Ma solo in apparenza. Se le immagini sono perfette (il cinema è una scienza
ottica esatta, ha l’età del microscopio e del telescopio) è la testa che fa il
final cut, che si mette in movimento compulsivo e raccorda gli attimi fuggenti
con, direbbe Bruno Fornara, gli attimi
sfuggenti, quel che si vede con il fuori campo, con l’invisibile. Ciò che
fa il grande cinema sia del XX o XXI secolo.
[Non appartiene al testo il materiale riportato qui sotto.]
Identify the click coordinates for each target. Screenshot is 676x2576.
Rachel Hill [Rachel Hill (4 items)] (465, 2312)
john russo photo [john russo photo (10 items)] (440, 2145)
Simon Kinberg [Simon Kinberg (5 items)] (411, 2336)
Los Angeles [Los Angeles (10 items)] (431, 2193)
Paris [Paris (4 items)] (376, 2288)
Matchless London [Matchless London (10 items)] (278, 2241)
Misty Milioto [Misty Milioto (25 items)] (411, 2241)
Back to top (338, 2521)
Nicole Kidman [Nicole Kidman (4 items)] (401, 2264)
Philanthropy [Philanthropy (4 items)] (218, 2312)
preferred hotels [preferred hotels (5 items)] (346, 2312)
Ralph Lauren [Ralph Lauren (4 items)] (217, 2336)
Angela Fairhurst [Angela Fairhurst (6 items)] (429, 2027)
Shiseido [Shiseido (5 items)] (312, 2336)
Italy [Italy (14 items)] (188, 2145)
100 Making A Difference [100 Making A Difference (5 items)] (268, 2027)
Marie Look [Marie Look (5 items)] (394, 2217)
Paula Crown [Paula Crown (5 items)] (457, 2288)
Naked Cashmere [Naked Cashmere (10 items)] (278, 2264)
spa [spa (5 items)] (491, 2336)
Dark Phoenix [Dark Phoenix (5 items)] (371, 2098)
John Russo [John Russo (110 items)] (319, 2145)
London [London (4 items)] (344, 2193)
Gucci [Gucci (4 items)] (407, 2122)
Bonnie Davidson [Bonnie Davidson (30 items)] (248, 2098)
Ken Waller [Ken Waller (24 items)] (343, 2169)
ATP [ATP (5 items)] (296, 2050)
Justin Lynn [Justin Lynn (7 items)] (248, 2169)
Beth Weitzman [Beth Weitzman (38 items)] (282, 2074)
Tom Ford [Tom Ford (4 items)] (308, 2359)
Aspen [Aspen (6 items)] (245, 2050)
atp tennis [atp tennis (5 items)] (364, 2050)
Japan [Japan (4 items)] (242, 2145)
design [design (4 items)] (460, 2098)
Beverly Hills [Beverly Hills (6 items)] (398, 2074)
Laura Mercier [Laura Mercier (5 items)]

Un film della retrospettiva polacca Yanko Muzikant di Ryszard Ordynski (1930) |
Certo non tutti i film sono
kolossal di new dance, quasi coreagrafati da una Pina Bausch ante litteram (e
Raoul Walsh sembrerebbe la sua antitesi, anche se la boxe fatta bene è
danzante) oltretutto proiettati con l’esecuzione della partitura originale di
Mortimer Wilson, da poco ritrovata, come Il
ladro di Baghdad (di Raoul Walsh, 1924) che ha chiuso la manifestazione
sabato e domenica scorsi con l’acrobatica potenza atletica di Fairbanks nel
ruolo dell’allegro mascalzone che prende tutto quel che gli piace ma quando si
tratta di afferrare l’amore, cioè la principessa adorata, con le sue ditone
voraci, non ci riesce, si blocca entra in crisi di identità e ci vorrà un
miracolo, più sorprendente ancora del tappeto volante o del cristallo magico o
della mela d’oro che resuscita i morti per vincere e conquistare l’eroina delle
Mille una notte. Il niracolo (Trump,
veditelo) è l’Islam, ma non quello mederato che ci raccontano e che è criminale
e mostruoso come i loro raccattapalle reazionari dell’Isis, ma quello radicale
nel senso che va alla radice delle cose, e che solo può aiutare ad affrontare i
mostri della mente, i nostri lati dark e debellarli. Insomma la religione che
unisce e non che divide, che diventa arma per la distruzione delle classi e non
per il loro sfruttamento. Il vero islam radicale, non quello che ci raccontano
i giornali, quello che smuove le dittature, come ha fatto in Tunisia. L’islam
rivoluzionario, a cui Walsh e Fairbanks rendono un incredible omaggio (punendo
nello stesso tempo l’islam dispotico dei califfi, dei sultani e dei tiranni
mongoli) e a cui Menzies regala spazi di incredibile maestosità e nello stesso
tempo di quotidiana spiritualità.
Anna May Wong in "Il ladro di Baghdad |
Tra le riscoperte, circondato
dalla fama di film maledetto e insostenibile, dalle immagini demoniache, è il
dramma marinaro anti tedesco Behind the
door, dietro la porta, di Irvin V. Willat (Usa, 1919) che esibisce le
ferite ancora non cicatrizzate della grande guerra e del trauma dei 10 milioni
di giovani ammazzati su entrambi i fronti. Qui siamo in mezzo al combattimento
tra un sommergibile tedesco, capitanato dal, come sempre, sadico leader Wallace
Beery e perseguitato da un ufficiale della marina americana di origini
tedesche, Hobart Bosworth, che vuole vendicare lo stupro e l’assassinio della
moglie, salvata da quel sommergibile alla deriva in mare aperto, ma poi
consegnata alla violenza sessuale e multipla di un intero equipaggio selvaggio,
mostruosizzato dal conflitto.
Hobart Bosworth in Behind the door |
La vendetta dell’ufficiale sarà all’indiana, come si rifiuterò di fare
Kirk Douglas nel kennediano Il giorno
della vendetta di John Sturges (1959): una lenta tortura, lo scorticamento
completo della pelle, fino alla morte. Anche perché Bosworth era scampato a
stento a un linciaggio patriottico nel suo villaggio americano in quanto di
origine crucca e nonostante le sue alte onorificenze militari conquistate
durante la guerra ispanico-americana.